Lemmatization

Artificial training data: how to speed up your bot training

Bots built upon machine learning need long training processes to have the ability to hold a meaningful conversations with real people. Training data becomes, therefore, a diamond in the rough; all companies need such input for their bots.

Until now, this data was generated in a slow manual way. However, speeding up your bot training can now come true with artificially generated data.

Everybody knows that a manual generation of training data turns out to be a never-ending task that leads to error-prone results. Perhaps not the right one for the main purpose of any successful enterprise: owning a bot able to understand every single query made by a user.

That’s to say, if you want your bot to recognize a specific intent, you must feed it with a great number of sentences alluding to it, which can end up being prohibitively expensive.

Following the above mentioned manual procedure, it takes plenty of time and money to have enough content available for a successful human-robot interaction.

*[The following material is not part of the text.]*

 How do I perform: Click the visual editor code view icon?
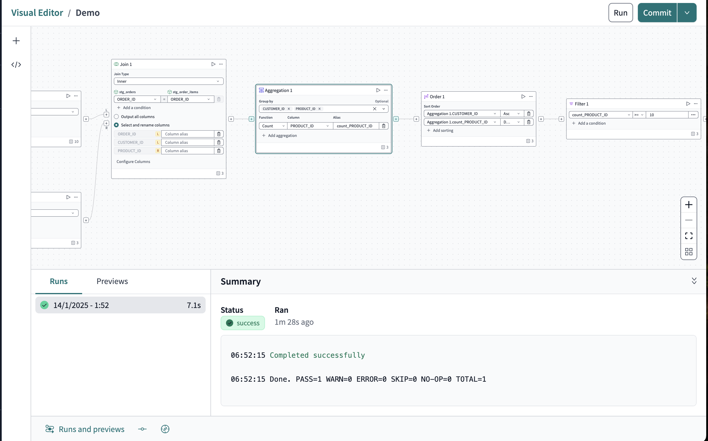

Nevertheless, teaching bots how to talk properly is easier than ever before and some companies are already getting on board aiming to automate this time-consuming process with artificial training data.

This process makes it possible for them to reduce the cost and time wasted in generating data for Machine Learning training.

Artificial training data: companies working on it

  • TwentyBN. This image recognition system enriches its training potential by generating videos in a data factory so that neural networks learn about the real world. Its technology allows to analyze human movements and extract real-time information building, at the same time, deep learning systems using datasets about common world situations.
  • Spil.ly. This startup makes use of artificial training data extracted from graphic contents. At first, lots of machine-learning algorithms were needed to track human bodies in videos and they couldn’t afford to pay for it. That’s when its engineering team originated their own labeled images to train the algorithms by applying methods used in filmmaking and videogame graphics.
  • Bitext. In like manner, but textually speaking, we can facilitate those companies in need of big amounts of data to automatically generate many different variations from one sentence in order to automate the most laborious part of a bot enhancement process. This variant generation tool creates multiple alternatives for each query of a training dataset by including, for instance, polite set expressions or morphological and syntactical switches. This approach is bringing such good results as improving the understanding accuracy  of a Rasa built bot by 30%.

 

This auto-generated artificial training data serves as ‘food for thought’ for bots enabling them to recognize and categorize every intent of a sentence successfully. Bitext system will also noticeably increase the accuracy of your bot reaching really good results.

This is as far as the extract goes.